▸ Task details
Reproduce verbatim the lines of the material from the one containing "What do you see at coordinates (1664, 36)" through the one containing "pyautogui.click(x=377, y=550)", with both of those lines included.

[Pixel coordinate grounding data]
:::
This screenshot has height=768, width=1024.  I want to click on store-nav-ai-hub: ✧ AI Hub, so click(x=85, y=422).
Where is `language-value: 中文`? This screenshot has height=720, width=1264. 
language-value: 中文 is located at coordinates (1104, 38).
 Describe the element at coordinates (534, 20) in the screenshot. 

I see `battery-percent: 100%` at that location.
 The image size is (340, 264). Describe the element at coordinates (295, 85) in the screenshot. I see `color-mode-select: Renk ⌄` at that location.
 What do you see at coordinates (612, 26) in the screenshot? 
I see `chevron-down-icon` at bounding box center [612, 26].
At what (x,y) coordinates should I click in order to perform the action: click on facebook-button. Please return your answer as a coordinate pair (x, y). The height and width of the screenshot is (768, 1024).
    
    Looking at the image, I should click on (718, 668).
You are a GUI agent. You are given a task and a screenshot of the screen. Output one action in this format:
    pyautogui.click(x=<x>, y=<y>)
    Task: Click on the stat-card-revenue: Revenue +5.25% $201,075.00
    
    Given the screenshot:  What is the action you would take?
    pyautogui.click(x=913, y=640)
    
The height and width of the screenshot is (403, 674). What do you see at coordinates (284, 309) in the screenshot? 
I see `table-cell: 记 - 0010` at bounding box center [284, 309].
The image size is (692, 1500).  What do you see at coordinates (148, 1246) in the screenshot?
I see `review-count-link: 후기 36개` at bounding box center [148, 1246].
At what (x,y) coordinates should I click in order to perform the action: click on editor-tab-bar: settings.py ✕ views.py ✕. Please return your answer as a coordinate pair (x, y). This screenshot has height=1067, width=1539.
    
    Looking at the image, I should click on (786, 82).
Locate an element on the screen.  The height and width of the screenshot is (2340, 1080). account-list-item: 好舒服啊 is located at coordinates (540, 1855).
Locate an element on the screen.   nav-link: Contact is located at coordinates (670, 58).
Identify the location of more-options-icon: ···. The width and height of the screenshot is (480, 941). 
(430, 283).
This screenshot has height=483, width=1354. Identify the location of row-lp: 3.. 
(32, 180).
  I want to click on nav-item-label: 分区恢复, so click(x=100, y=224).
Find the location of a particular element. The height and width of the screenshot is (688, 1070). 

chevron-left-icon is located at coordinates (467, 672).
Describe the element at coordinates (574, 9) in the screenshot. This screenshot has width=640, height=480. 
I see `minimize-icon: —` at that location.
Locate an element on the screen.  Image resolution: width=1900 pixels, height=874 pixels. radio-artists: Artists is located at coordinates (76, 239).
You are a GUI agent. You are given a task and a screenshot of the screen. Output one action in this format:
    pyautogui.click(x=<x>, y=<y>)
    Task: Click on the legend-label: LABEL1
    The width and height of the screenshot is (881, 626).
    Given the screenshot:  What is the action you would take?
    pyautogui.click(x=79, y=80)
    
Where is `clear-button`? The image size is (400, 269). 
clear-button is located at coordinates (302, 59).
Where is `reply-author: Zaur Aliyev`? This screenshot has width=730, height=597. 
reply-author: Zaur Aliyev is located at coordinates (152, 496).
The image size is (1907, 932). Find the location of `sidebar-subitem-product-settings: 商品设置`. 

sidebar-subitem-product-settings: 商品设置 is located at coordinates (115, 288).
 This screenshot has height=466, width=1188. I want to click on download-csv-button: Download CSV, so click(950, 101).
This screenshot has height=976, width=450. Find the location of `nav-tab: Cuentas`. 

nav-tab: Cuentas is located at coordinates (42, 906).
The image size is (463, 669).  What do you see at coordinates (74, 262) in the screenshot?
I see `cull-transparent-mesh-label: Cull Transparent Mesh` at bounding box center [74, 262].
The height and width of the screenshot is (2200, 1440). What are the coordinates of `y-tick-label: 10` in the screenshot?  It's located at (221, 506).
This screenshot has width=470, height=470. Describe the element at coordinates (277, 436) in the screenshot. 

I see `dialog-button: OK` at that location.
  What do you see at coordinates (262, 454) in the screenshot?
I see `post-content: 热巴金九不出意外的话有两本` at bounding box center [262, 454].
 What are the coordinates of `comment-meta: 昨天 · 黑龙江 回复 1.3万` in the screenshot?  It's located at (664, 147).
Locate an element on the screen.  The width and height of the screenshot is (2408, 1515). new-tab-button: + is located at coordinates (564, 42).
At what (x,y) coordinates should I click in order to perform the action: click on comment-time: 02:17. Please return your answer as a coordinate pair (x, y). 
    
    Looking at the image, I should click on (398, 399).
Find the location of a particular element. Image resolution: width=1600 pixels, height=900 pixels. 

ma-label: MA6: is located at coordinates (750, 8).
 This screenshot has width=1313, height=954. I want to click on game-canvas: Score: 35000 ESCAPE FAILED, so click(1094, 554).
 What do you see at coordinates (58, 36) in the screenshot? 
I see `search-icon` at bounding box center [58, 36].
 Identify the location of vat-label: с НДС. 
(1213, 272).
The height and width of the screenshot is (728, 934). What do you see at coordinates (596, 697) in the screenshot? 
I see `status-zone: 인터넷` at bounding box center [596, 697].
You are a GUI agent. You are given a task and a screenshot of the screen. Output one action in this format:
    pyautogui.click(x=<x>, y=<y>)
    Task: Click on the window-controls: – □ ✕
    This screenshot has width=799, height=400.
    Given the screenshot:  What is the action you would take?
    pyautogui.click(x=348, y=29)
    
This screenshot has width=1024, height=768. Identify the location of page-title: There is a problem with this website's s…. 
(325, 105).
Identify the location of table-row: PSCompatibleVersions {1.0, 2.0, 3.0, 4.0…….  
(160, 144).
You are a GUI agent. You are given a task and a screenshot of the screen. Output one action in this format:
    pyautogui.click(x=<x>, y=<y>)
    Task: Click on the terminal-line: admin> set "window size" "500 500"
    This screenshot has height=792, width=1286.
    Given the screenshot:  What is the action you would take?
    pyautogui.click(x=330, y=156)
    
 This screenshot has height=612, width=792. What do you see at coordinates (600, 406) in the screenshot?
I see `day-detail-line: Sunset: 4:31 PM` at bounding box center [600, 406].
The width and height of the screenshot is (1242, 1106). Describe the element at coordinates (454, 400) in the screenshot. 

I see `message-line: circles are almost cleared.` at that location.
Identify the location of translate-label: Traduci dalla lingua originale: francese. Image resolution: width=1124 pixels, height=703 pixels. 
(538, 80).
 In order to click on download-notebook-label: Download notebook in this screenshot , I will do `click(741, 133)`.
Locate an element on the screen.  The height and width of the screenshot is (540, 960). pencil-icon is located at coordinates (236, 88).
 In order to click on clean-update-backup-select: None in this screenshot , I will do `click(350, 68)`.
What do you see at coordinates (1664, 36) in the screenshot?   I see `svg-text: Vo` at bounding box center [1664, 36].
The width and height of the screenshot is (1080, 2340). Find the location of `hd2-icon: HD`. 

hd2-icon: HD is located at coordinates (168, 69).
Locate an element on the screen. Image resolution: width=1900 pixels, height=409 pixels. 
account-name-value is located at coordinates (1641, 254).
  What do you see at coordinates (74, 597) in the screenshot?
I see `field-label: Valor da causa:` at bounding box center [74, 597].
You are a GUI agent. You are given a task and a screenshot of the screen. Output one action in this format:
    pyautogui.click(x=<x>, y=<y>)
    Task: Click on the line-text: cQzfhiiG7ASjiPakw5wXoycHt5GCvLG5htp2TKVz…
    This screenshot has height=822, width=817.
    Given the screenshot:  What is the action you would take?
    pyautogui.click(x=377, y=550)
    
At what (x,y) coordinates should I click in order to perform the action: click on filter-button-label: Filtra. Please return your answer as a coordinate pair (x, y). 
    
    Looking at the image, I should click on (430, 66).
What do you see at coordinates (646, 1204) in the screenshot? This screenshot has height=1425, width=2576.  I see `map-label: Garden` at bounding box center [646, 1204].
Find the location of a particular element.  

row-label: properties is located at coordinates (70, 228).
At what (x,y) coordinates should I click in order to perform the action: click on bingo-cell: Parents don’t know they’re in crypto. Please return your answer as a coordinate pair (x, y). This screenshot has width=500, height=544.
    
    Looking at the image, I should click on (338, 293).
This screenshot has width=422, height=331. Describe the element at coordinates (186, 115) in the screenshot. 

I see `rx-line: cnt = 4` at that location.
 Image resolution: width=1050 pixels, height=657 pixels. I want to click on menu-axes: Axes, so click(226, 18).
:::
▸ Written solution
What do you see at coordinates (1664, 36) in the screenshot?   I see `svg-text: Vo` at bounding box center [1664, 36].
The width and height of the screenshot is (1080, 2340). Find the location of `hd2-icon: HD`. 

hd2-icon: HD is located at coordinates (168, 69).
Locate an element on the screen. Image resolution: width=1900 pixels, height=409 pixels. 
account-name-value is located at coordinates (1641, 254).
  What do you see at coordinates (74, 597) in the screenshot?
I see `field-label: Valor da causa:` at bounding box center [74, 597].
You are a GUI agent. You are given a task and a screenshot of the screen. Output one action in this format:
    pyautogui.click(x=<x>, y=<y>)
    Task: Click on the line-text: cQzfhiiG7ASjiPakw5wXoycHt5GCvLG5htp2TKVz…
    This screenshot has height=822, width=817.
    Given the screenshot:  What is the action you would take?
    pyautogui.click(x=377, y=550)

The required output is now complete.